AsramaGH likely contains data related to housing or community structures. The dataset is published on Kaggle, but its creator, size, and specific content are unknown. Its last update date is also unknown.
AsramaGH is a dataset published on Kaggle. Its title suggests it may contain information related to housing or community structures. The specific content, size, and origin are unknown.
Child Trends provides data on student engagement in arts education.

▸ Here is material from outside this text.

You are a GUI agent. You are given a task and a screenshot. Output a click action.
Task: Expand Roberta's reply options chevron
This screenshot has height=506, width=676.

The dataset's specific variables, size, and temporal coverage are not detailed in the available metadata. The original source is listed as paperswithcode, a platform for machine learning resources.
A processed corpus for Urdu text-to-speech (TTS) applications, published on Kaggle. The dataset likely contains audio recordings and corresponding text transcriptions. Specific details on size, source, and processing methods are not provided in the available metadata.
DataIndexTTS4 is a dataset published on Kaggle. Its title suggests it is related to text-to-speech (TTS) technology. The dataset's specific content, size, and origin require verification after download.
A dataset titled 'dataindextts3' is hosted on Kaggle. The title suggests it contains data related to text-to-speech (TTS) synthesis. No further metadata, such as author, size, or sample details, is provided.
30 Musical Instruments is a dataset hosted on Kaggle. The title suggests it contains audio samples or information related to a collection of thirty different musical instruments. The dataset's specific content, size, and origin are not detailed in the provided metadata.